Despite uncertain business conditions and a weak economy reducing demand for credit, South African banks had been able to provide a cumulative R46.22-billion in financial relief and loan guarantees to South African businesses and individuals financially distressed due to the coronavirus (Covid-19) pandemic and national lockdown as at August 15, Basa said in a statement.
Banks had voluntarily offered financial relief of R19.45-billion to individuals and of R13.38-billion to commercial and small and medium enterprises.
This assistance from banks significantly reduced demand for help from the Covid-19 loan guarantee scheme, which offered small businesses loans to cover their operating expenses like rent and salaries until "new normal" economic activity could resume. Banks extended R13.39-billion under the Covid-19 loan guarantee scheme, Basa said.
Adjustments to the scheme, designed to make it easier for business to access the loans, had not resulted in a significant increase in the rate of take-up of the available funds.
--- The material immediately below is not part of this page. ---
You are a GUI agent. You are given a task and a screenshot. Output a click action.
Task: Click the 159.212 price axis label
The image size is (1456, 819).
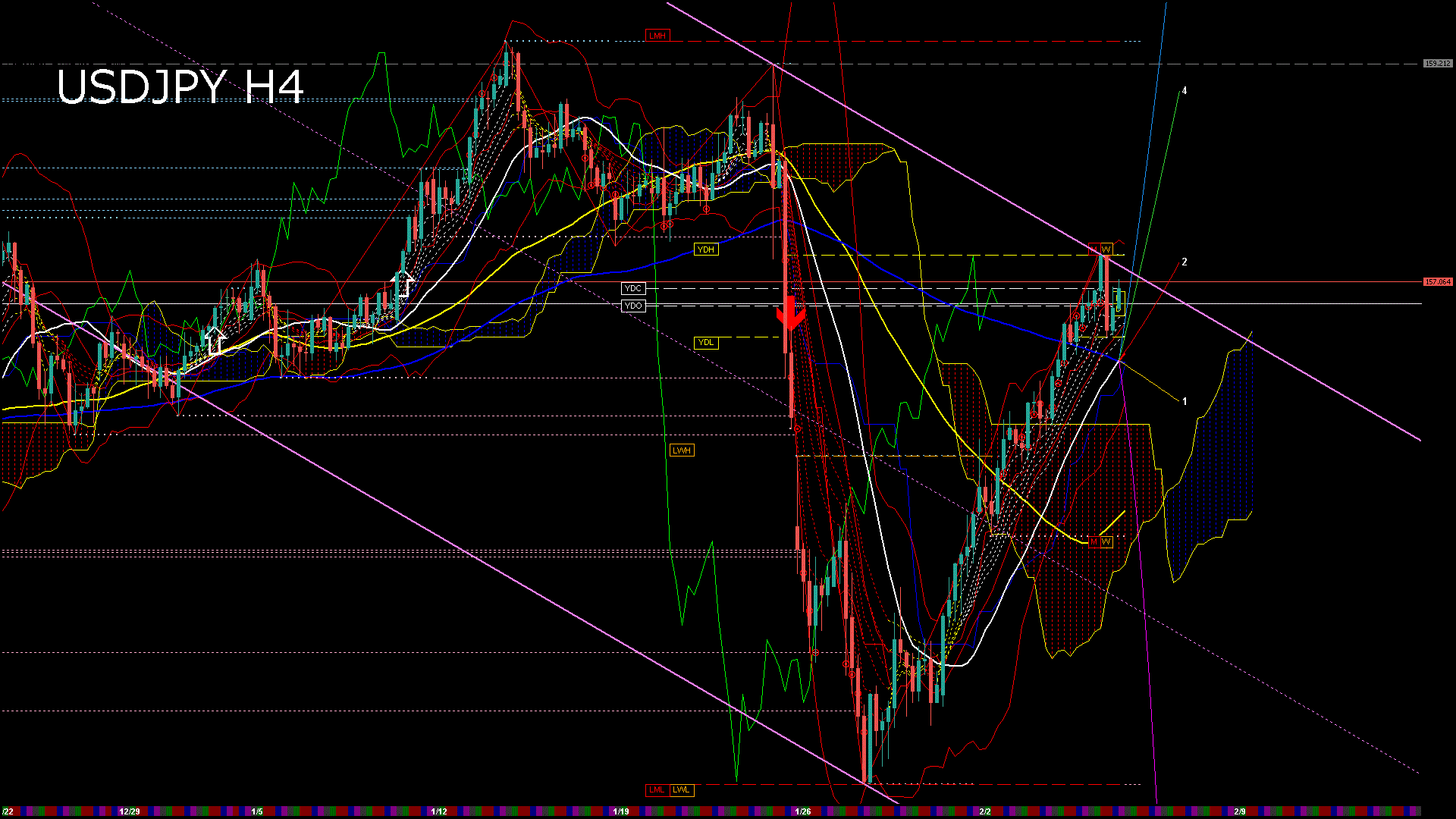coord(1437,64)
In the two weeks to August 15, an additional R136-million was extended to commercial and small and medium enterprises - an increase of one percent on the two weeks before. In a meeting with Finance Minister Tito Mboweni last week, banks explained that some owners were reluctant to incur more debt while uncertain business conditions and a weak economic outlook hampered their ability to generate sustainable income from which they could repay the loans.
As at August 15, participating banks had received 40 292 applications – up by only 615 over two weeks - for loans from the guarantee scheme. Of all the applications, 24 percent had been approved by banks and taken-up by businesses, while 39 percent were in the process of being assessed.
Nine percent were rejected because they did not meet the eligibility criteria for the loan as set out by the National Treasury and the South African Reserve Bank (SARB), and 25 percent were declined because they did not meet banks’ risk criteria. The average size of the loans under the scheme was R1.2-million, Basa said.
Banks were expected to be reasonably sure that businesses would be able to continue operating once normal economic activity returned, so that the loans could be businesses repaid and taxpayers’ funds were protected.
The SARB and Treasury had agreed with the commercial banks to guarantee R67-billion loans under this scheme. The SARB and Treasury had announced that the scheme could be extended to guarantee up to R200-billion. However, demand for Covid-19 loans was expected to peak soon due to the prevailing business and economic conditions.
Separately from the loan guarantee scheme, since March 2020 banks had offered payment breaks worth a combined R32.83-billion to individuals and small, medium, and commercial businesses to help keep them afloat through the lockdown. Over 84 percent of individuals and 95 percent of businesses who requested help received assistance.
The R32.83-billion was the cumulative amount of the monthly instalments for assets and loans which had been deferred. The aggregate value of loans affected by the restructuring was R540-billion.
This included R230-billion for home loans, R52-billion in business mortgages, and R47-billion in asset-based finance for companies. Cash flow relief for eligible individuals and businesses was critical to the preservation of quality of life, jobs, businesses, and a functioning economy. Banks were continuing to offer financial relief to their customers. The offering of each bank depended on their capacity and risk management policies.
These payment breaks were not debt "write-offs" and interest and fees on credit agreements would continue to accumulate despite any necessary adjustment in terms. Some business were expected to opt for support from the loan guarantee scheme once their relief from commercial banks expired, Basa said.